Sweet Darusya:A Tale of Two Villages by Maria Matios -2003- 159 pages- translated from the Ukrainian by Michael M. Naylan and Tytarenko-2016
Over the past ten years or so I have posted upon a number of authors originally from what is now known as the Ukraine. These include Gogol, Clarice Lispector and Josepth Roth as well as Yiddish Language authors. All of them left the Ukraine as soon as they could, most to escape pervasive Anti-Semitic pograms. Of course they are long since deceased. Today I will post upon an author many consider the best contemporary Ukrainian author,Maria Matios, a member of the Ukrainian Parliament since 2012.
The Guardian has a very insightful and elegant post on this work. I suggest those considering buying it, which I personally strongly endorse for anyone wanting to get into post independence Ukrainian literature, read The Guardian's review. I will just make a few observations on what struck me.
The linchpin character is Darusya, she is a deaf mute, a holy fool.In the Eastern Slavic tradition holy fools are considered to be touched by God and sacred. Their seeming insanity is a mask in the world of human beings where they must dwell, while they are believed to be privy to higher truths in the spiritual realm. Darusya is also part dervish with her penchant for dancing alone in a circular motion in her need to escape the world of reality that causes her pain. Much of the plot turns on her involvement with men.The story line proceeds backwards in time, starting in the early 1960s and going back to the World War Two period.
The setting is Bukovina (sometimes rendered as Bukovyna).Most of the action in the novel occurs in two neighboring villages called Cheremoshne in the mysterious Carpathian Mountains on opposite sides of the Cheremosh River. Educated Ukrainian readers would be familiar with the complex history of this region. My understanding of the events and attitudes depicted in the novel were greatly enhanced by an article in The Internet Enclopedia of the Ukraine. The region then as now is divided between Romania and the Ukraine. The residents have little sense of political identity other than to their villages. Jews and Roma were quite common before the Germans entered the area. We see them being deported.
A fascinating view of the reliance of people on magic thinking emerges. If your cow will not give milk or a woman is baren it is from a curse. In the prevailing ethos, if a woman is raped she is either denigrated as a whore or her husband has come home drunk. No one has any education beyond minimal literacy. They cannot really speak with Germans or Russians. They speak their own dialect.

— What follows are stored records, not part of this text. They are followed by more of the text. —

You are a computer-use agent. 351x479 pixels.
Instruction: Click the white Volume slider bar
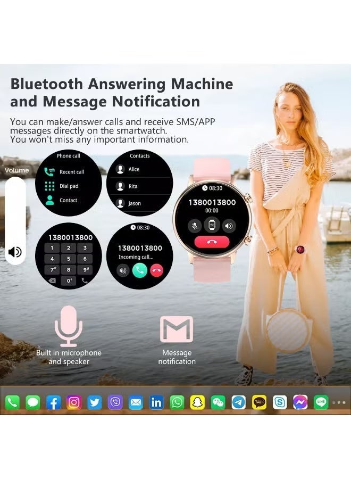click(x=15, y=219)
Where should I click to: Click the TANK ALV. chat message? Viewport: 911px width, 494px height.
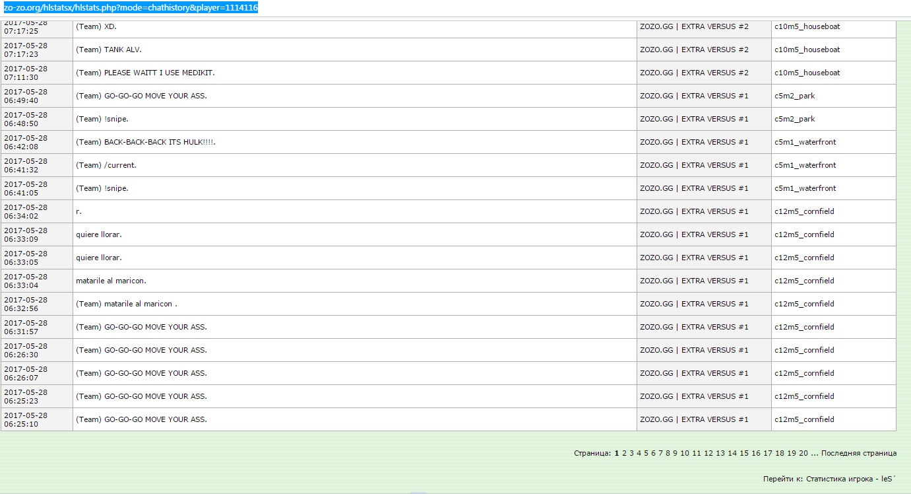[123, 50]
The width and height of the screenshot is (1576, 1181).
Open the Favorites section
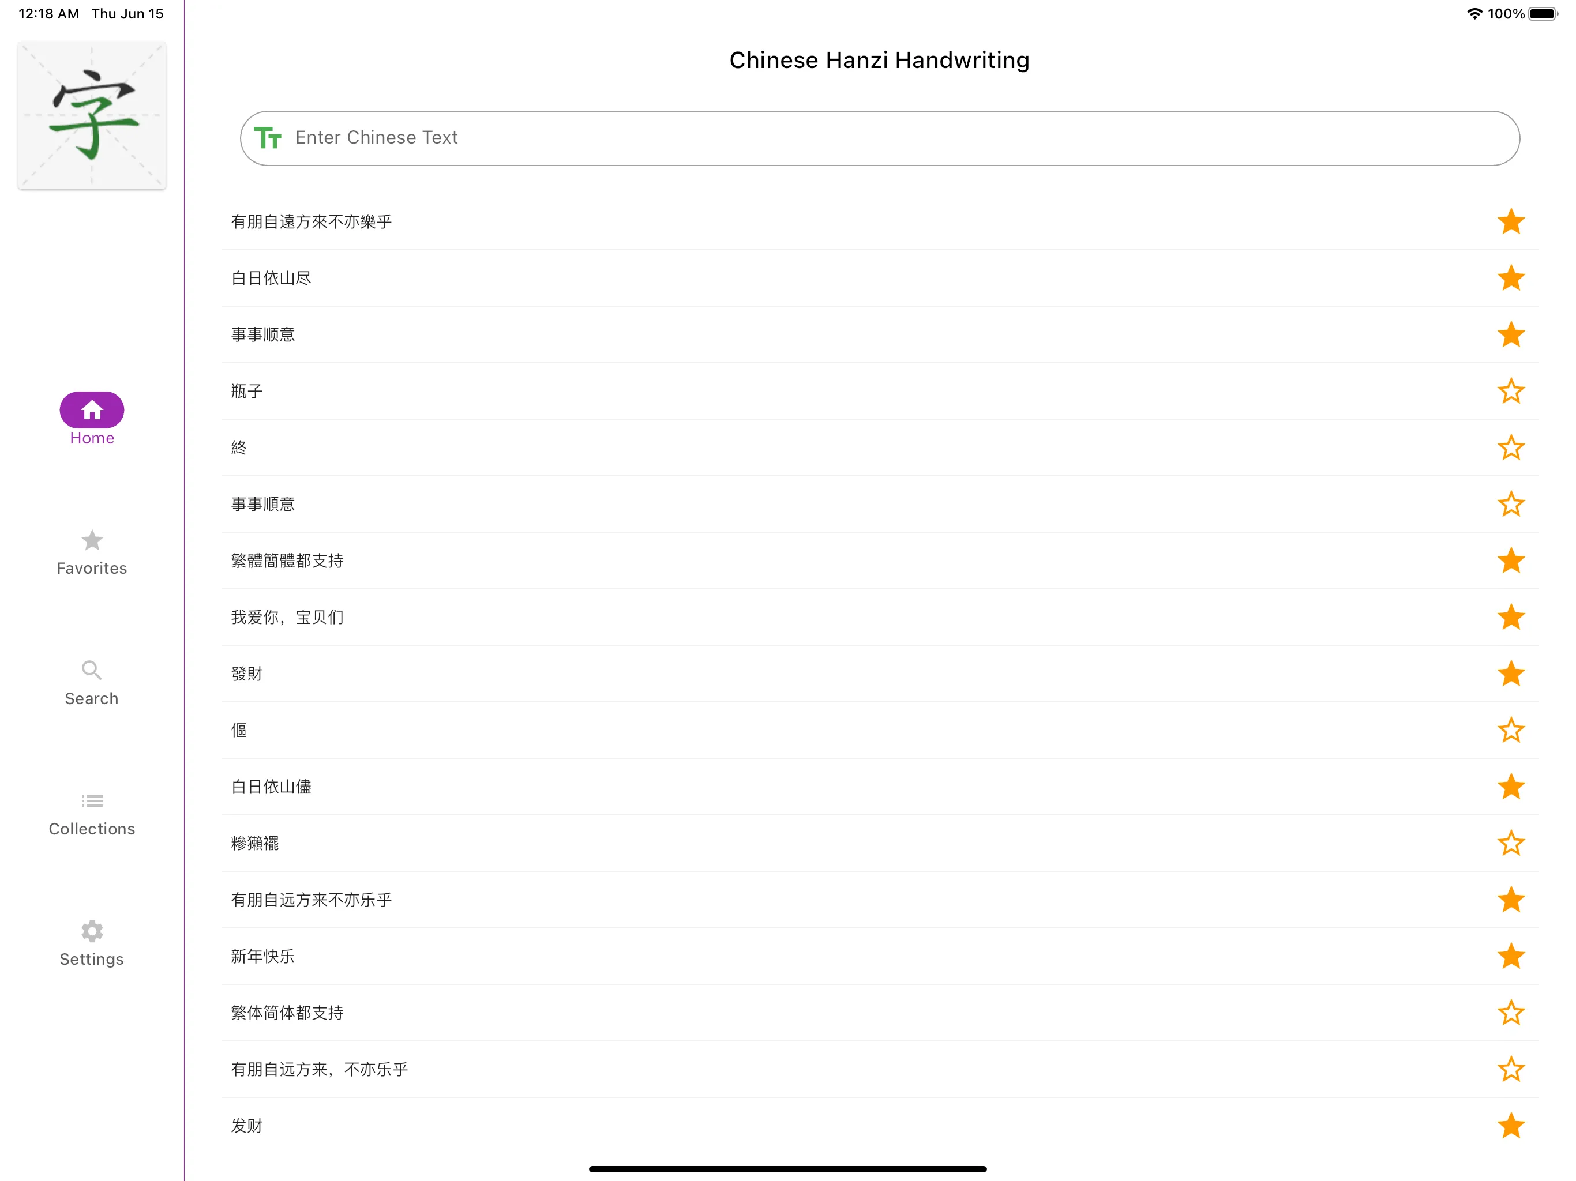(x=92, y=551)
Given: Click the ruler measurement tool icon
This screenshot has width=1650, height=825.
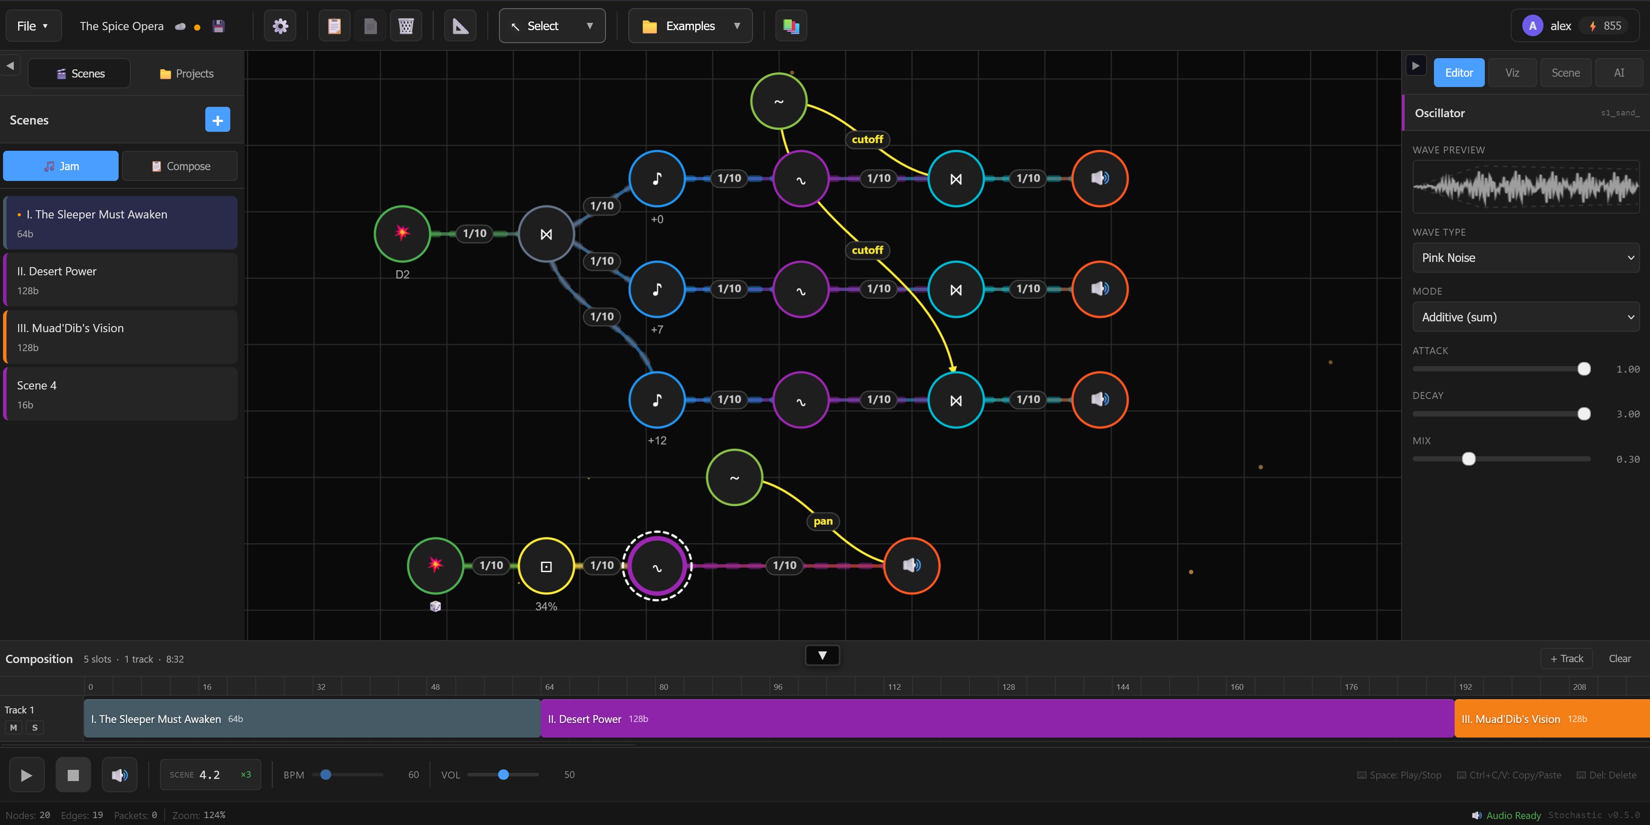Looking at the screenshot, I should [x=460, y=26].
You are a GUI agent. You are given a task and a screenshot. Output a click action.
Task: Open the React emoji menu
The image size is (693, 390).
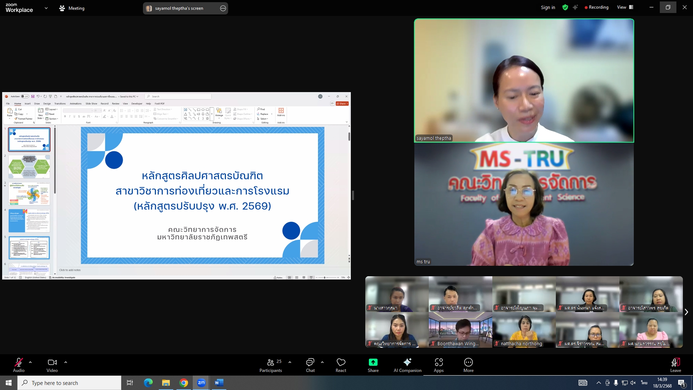[341, 363]
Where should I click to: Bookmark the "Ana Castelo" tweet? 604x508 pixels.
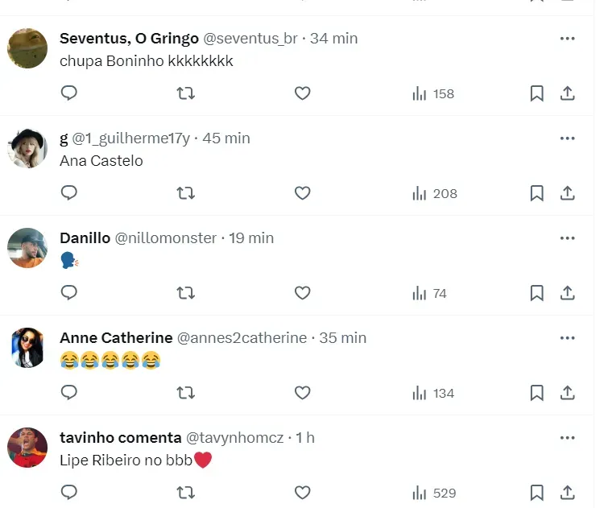coord(536,193)
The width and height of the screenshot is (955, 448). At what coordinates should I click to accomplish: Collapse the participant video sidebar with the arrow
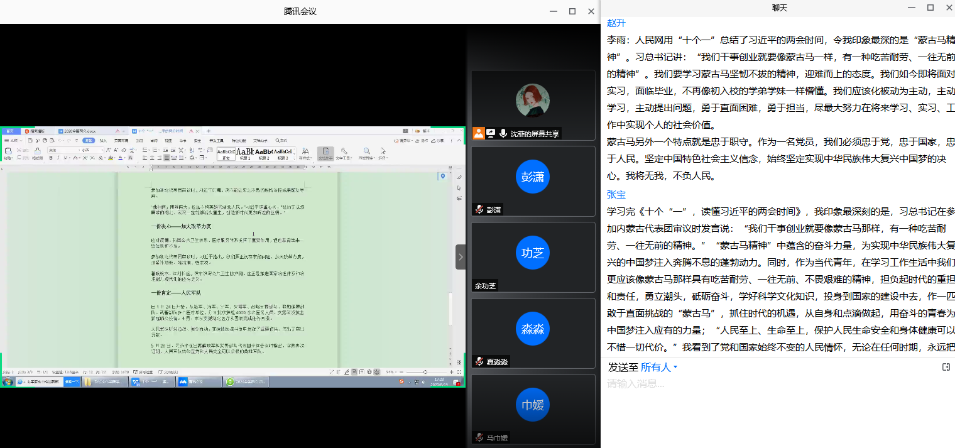click(x=461, y=256)
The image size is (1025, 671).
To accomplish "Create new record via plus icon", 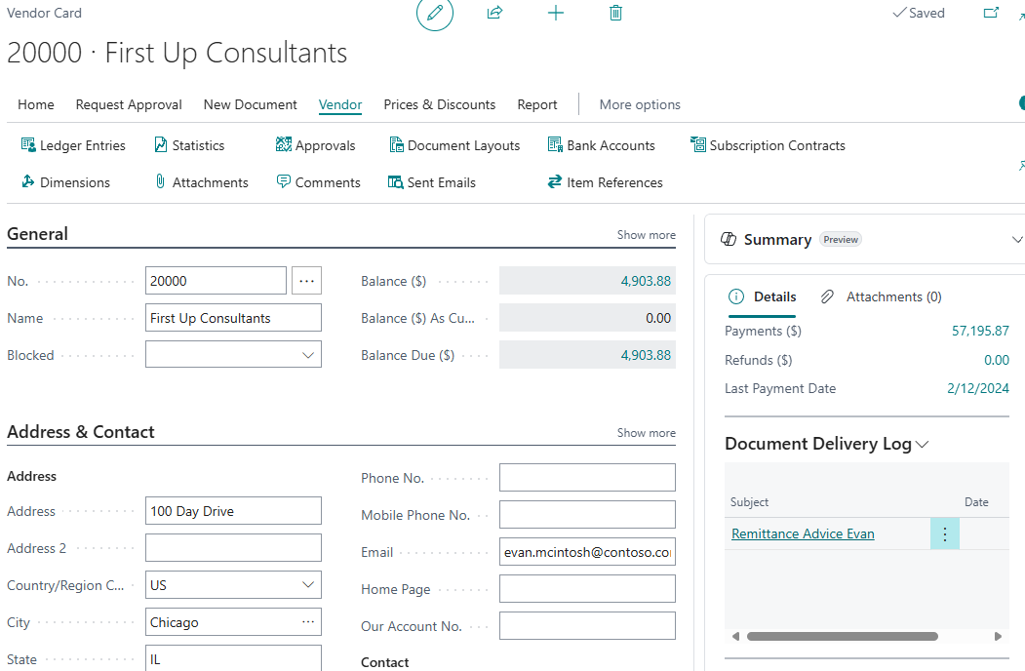I will 555,13.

When the Soviets invade, we see the impact of their imposition of collective farming on the residents. Petty Government officials of all sorts are looking for bribes, exhorting sex for food for resident's families. Both the Germans and the Russians engage in horrifying torture to find out where partisans are hiding. Then the partisans show up at your door demand food or torture you to see if you gave out any information on them.
"Sweet Darusya” (Solodka Darusya) was awarded the Ukrainian Book of the Year Award in 2004, and in 2005 Ms. Matios received the Taras Shevchenko Prize for the novel, the highest national literary honor in Ukraine. Prior to this English translation, “Sweet Darusya” appeared in eight other languages, including German, Italian and French. It is being made into a feature film in Ukraine.
Ms. Matios, a native of the Bukovyna region of Ukraine, lives in Kyiv, where she continues to write. She is the author of 19 volumes of fiction and poetry. Since 2012, she has been a national deputy in the Ukrainian Parliament." From the Ukrainian Weekly
https://www.ukrweekly.com/uwwp/internationally-acclaimed-ukrainian-novel-now-available-in-english-translation/
I hope she is safe.
Mel u
1 comment:
Sounds like a book worth reading. Thanks for the introduction.